***** AVAILABLE DATA
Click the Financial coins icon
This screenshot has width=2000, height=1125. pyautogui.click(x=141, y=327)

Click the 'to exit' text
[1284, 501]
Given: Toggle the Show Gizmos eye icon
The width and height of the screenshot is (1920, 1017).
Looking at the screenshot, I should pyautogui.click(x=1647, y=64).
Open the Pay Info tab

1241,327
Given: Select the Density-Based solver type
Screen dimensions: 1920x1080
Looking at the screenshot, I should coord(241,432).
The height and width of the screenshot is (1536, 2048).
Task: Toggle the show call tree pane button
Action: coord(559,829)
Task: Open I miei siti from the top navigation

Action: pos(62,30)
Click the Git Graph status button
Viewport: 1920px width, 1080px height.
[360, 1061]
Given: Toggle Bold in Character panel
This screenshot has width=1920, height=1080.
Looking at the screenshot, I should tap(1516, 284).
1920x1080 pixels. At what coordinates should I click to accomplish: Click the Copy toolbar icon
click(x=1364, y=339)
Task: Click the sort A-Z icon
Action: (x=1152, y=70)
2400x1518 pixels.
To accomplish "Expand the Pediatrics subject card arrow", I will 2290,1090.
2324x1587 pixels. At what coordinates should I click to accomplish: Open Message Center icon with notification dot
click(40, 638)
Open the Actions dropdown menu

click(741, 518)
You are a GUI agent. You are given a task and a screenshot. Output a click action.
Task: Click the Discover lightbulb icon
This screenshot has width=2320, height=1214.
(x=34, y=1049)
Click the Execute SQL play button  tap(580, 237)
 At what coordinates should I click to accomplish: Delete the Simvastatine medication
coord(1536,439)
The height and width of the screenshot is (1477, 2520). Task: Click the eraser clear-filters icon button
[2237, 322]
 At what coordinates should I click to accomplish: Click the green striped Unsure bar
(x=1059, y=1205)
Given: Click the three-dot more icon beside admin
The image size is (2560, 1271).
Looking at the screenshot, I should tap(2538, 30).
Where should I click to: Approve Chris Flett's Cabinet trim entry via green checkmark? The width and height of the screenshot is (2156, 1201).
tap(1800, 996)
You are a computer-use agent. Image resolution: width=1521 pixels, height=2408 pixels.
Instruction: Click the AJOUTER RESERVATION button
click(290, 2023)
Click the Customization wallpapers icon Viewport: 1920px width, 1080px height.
**********
Exactly as written, reproduce the lines of the data above from the first line through the line where "Click the Execute" appears.

Click the Financial coins icon
This screenshot has width=2000, height=1125. pyautogui.click(x=141, y=327)

Click the 'to exit' text
[1284, 501]
Given: Toggle the Show Gizmos eye icon
The width and height of the screenshot is (1920, 1017).
Looking at the screenshot, I should pyautogui.click(x=1647, y=64).
Open the Pay Info tab

1241,327
Given: Select the Density-Based solver type
Screen dimensions: 1920x1080
Looking at the screenshot, I should coord(241,432).
The height and width of the screenshot is (1536, 2048).
Task: Toggle the show call tree pane button
Action: coord(559,829)
Task: Open I miei siti from the top navigation

Action: pos(62,30)
Click the Git Graph status button
Viewport: 1920px width, 1080px height.
[360, 1061]
Given: Toggle Bold in Character panel
This screenshot has width=1920, height=1080.
Looking at the screenshot, I should tap(1516, 284).
1920x1080 pixels. At what coordinates should I click to accomplish: Click the Copy toolbar icon
click(x=1364, y=339)
Task: Click the sort A-Z icon
Action: (x=1152, y=70)
2400x1518 pixels.
To accomplish "Expand the Pediatrics subject card arrow", I will 2290,1090.
2324x1587 pixels. At what coordinates should I click to accomplish: Open Message Center icon with notification dot
click(40, 638)
Open the Actions dropdown menu

click(741, 518)
You are a GUI agent. You are given a task and a screenshot. Output a click action.
Task: Click the Discover lightbulb icon
This screenshot has width=2320, height=1214.
(x=34, y=1049)
Click the Execute SQL play button  tap(580, 237)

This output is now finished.